◆ Exercise description:
Swap every "Given" in the listing below for "Step" and write out all of its lines again with nothing else changed. Omit the pictures from your answer.

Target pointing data
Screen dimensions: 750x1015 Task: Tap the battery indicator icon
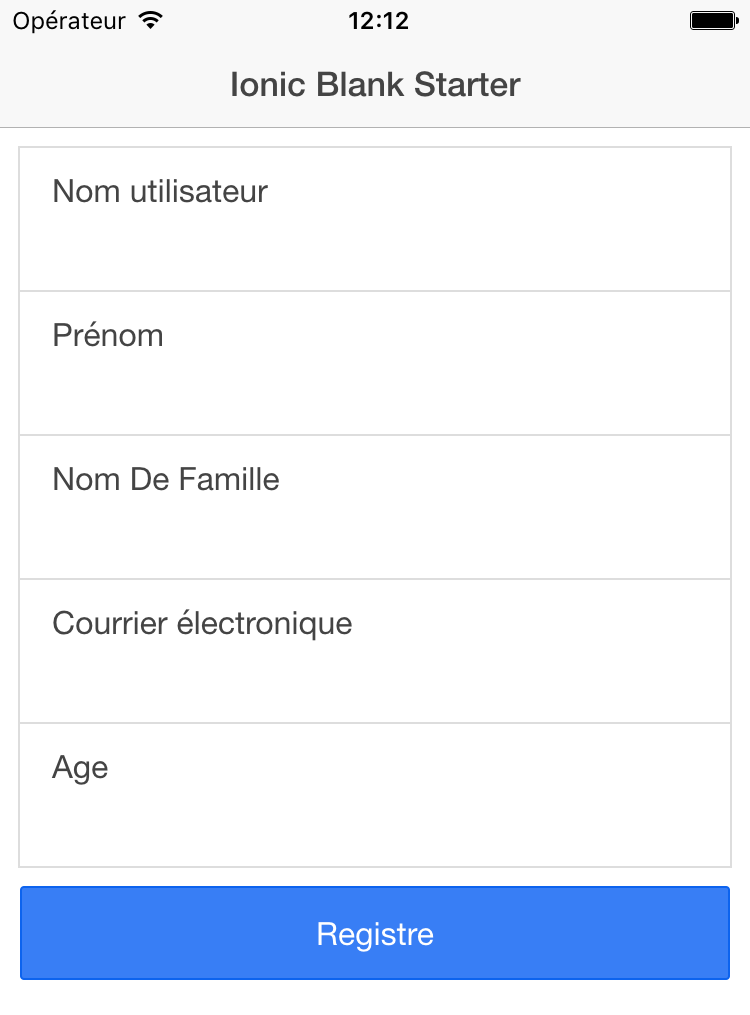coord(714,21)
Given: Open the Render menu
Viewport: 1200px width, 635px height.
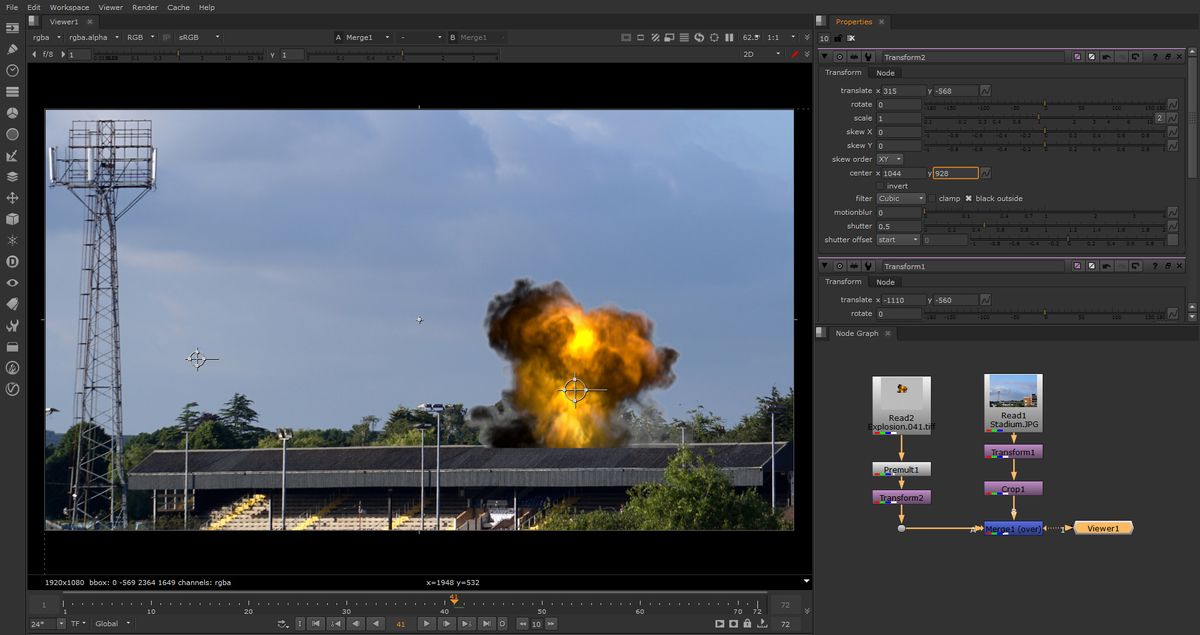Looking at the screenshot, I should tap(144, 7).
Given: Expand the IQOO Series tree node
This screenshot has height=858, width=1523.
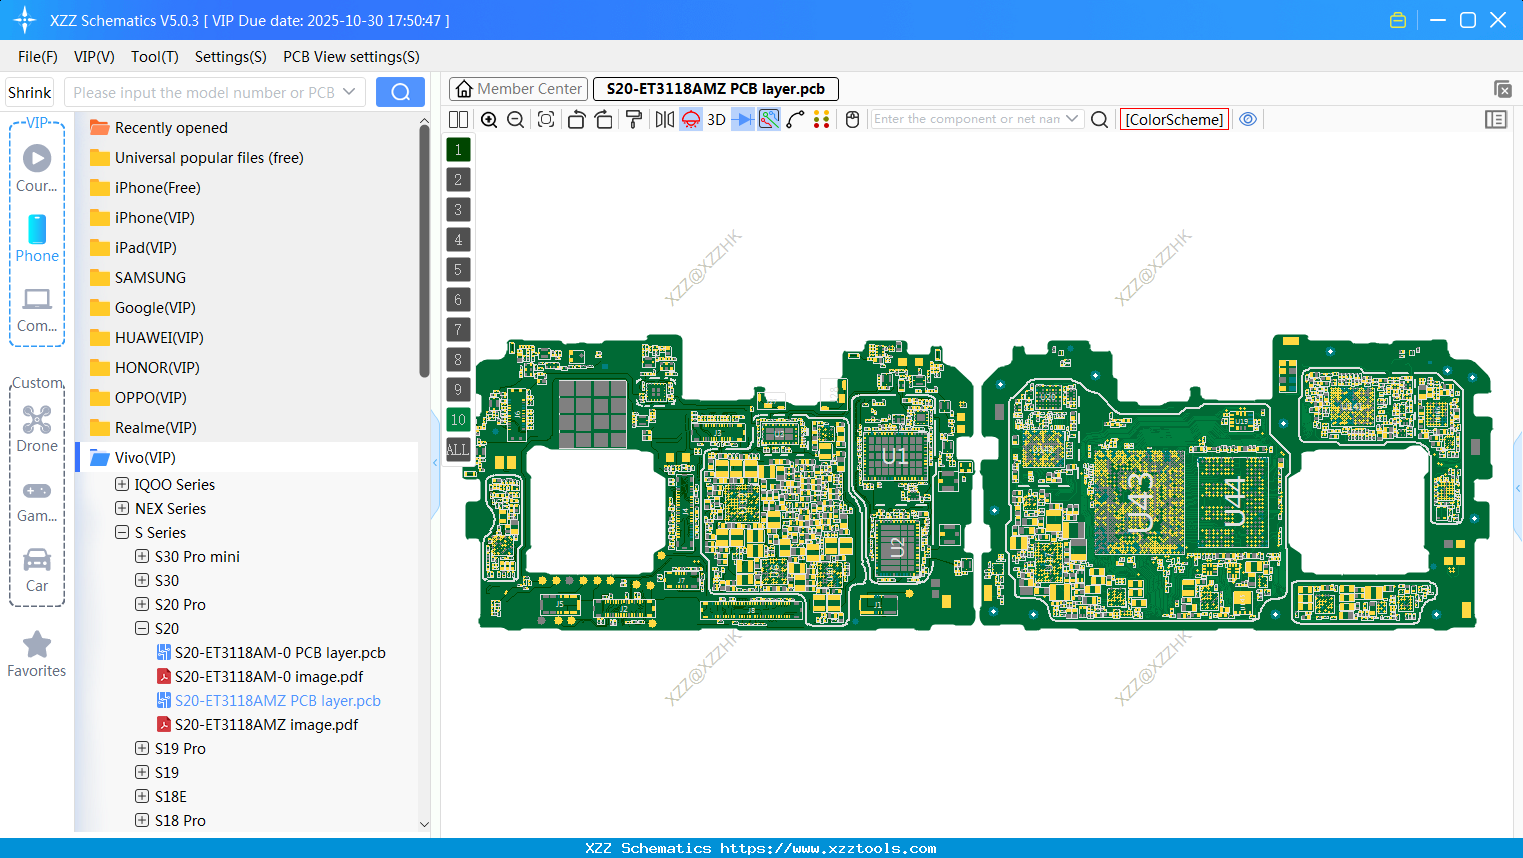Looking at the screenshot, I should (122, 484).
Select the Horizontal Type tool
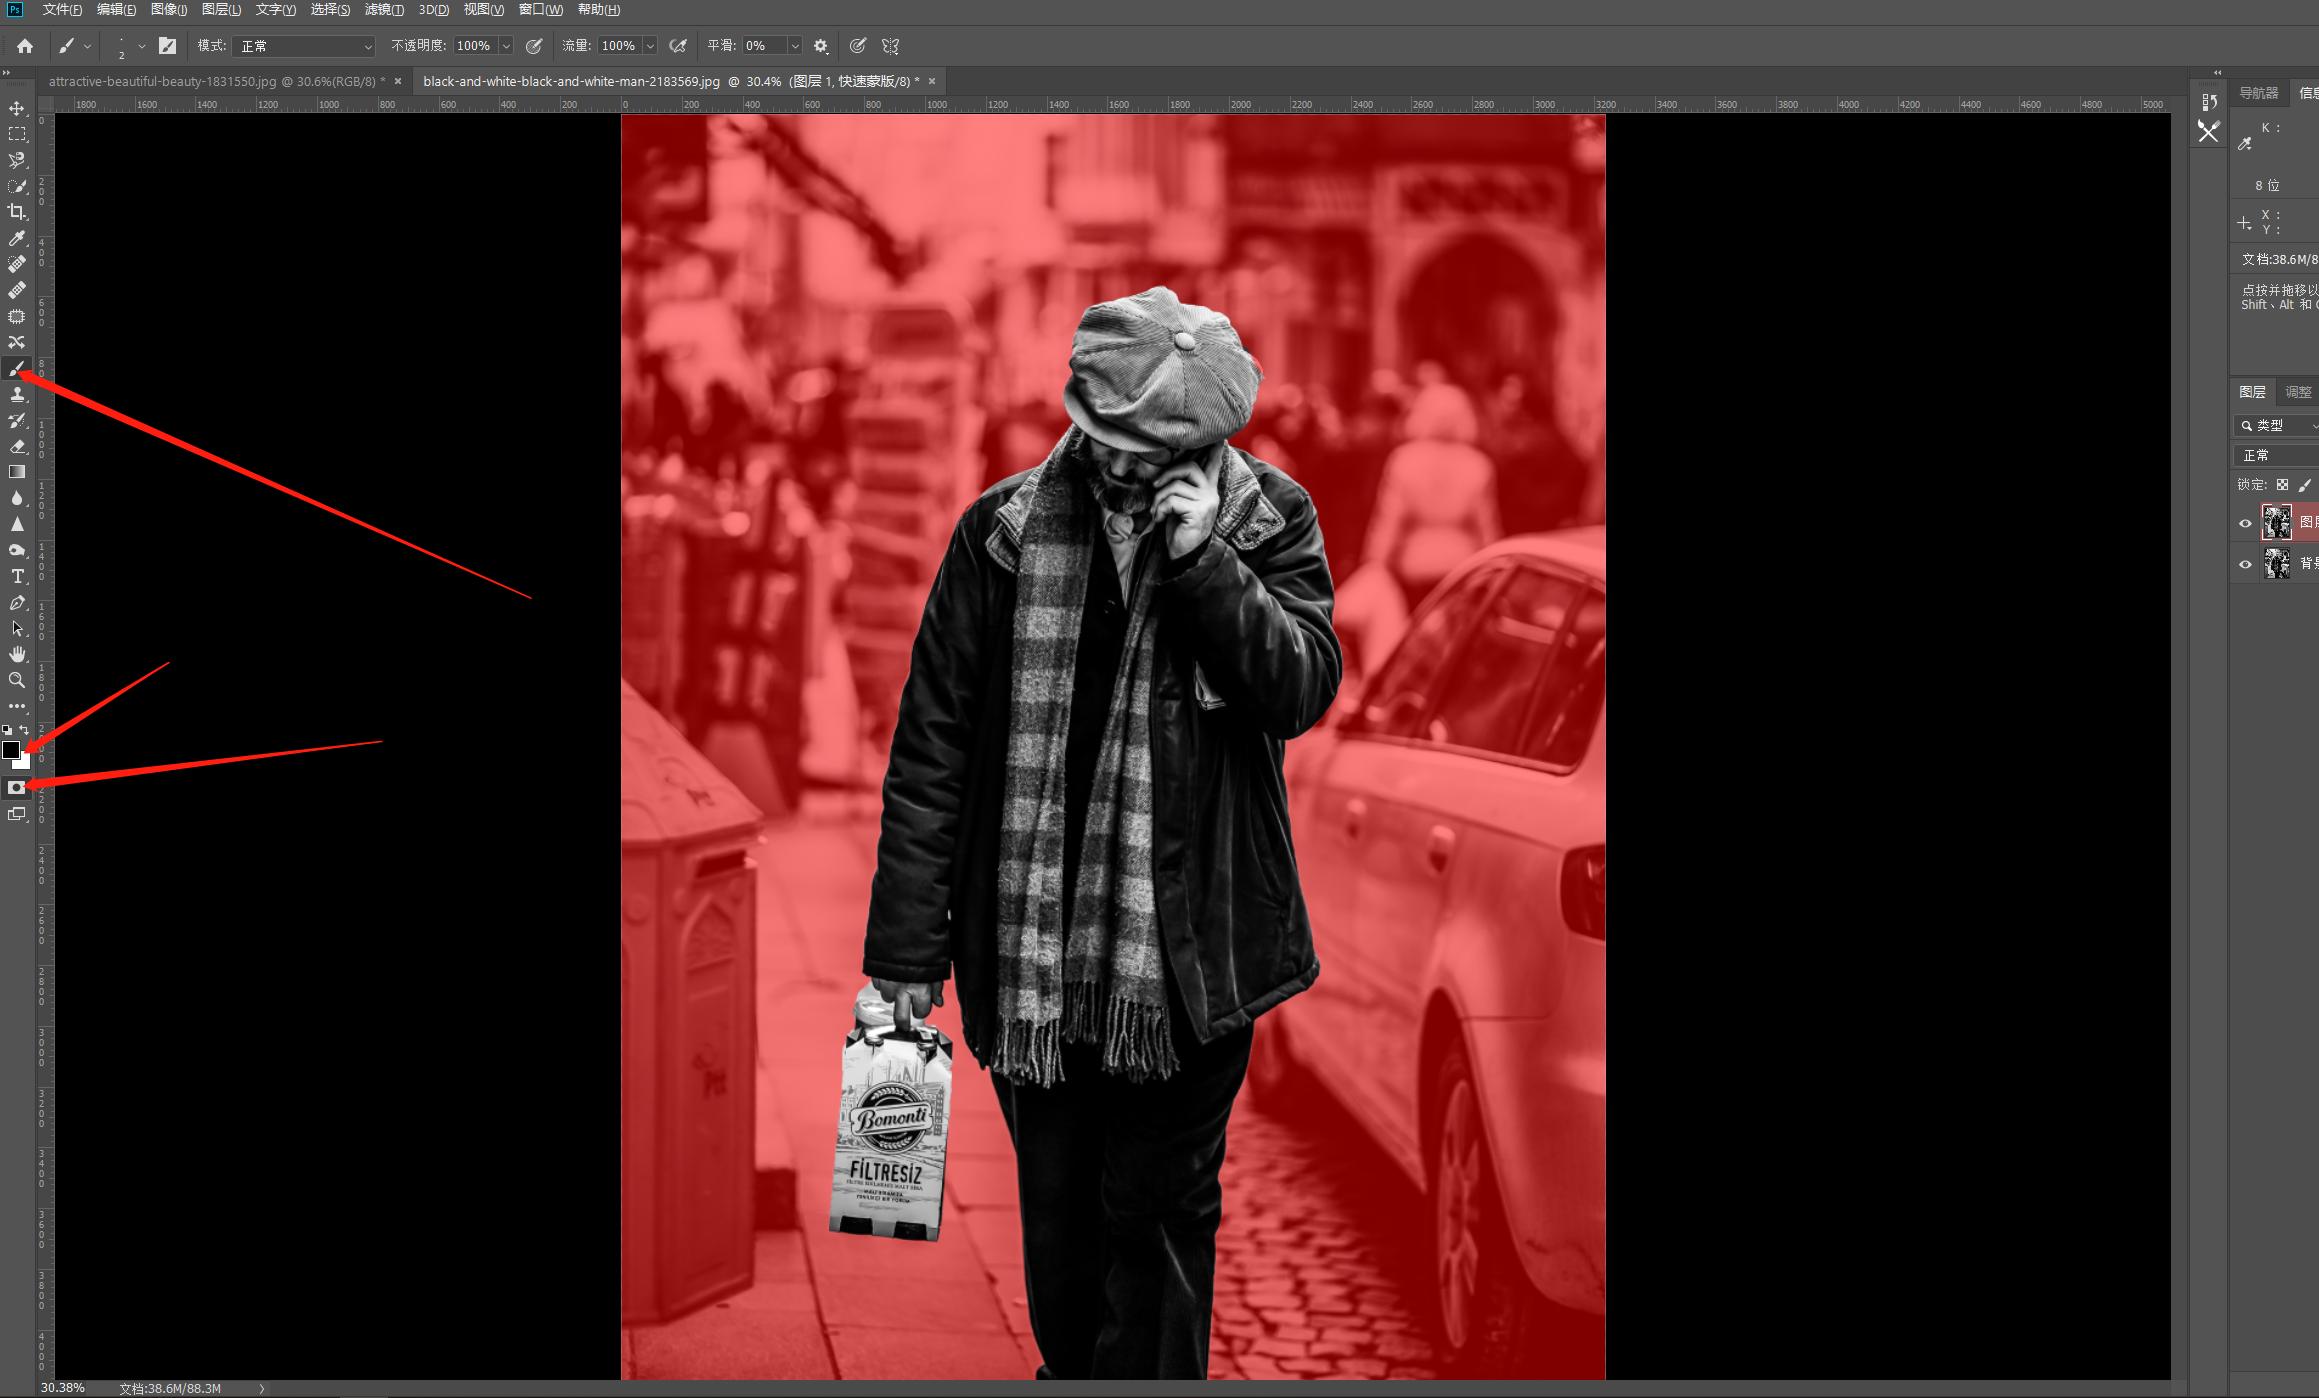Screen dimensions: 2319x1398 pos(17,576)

◆ Task response:
Screen dimensions: 750x1015 Task: Tap the battery indicator icon
coord(714,21)
Step: Open the Render menu
Viewport: 1200px width, 635px height.
Looking at the screenshot, I should tap(144, 7).
Step: Expand the IQOO Series tree node
This screenshot has height=858, width=1523.
Looking at the screenshot, I should (122, 484).
Select the Horizontal Type tool
Screen dimensions: 2319x1398 pos(17,576)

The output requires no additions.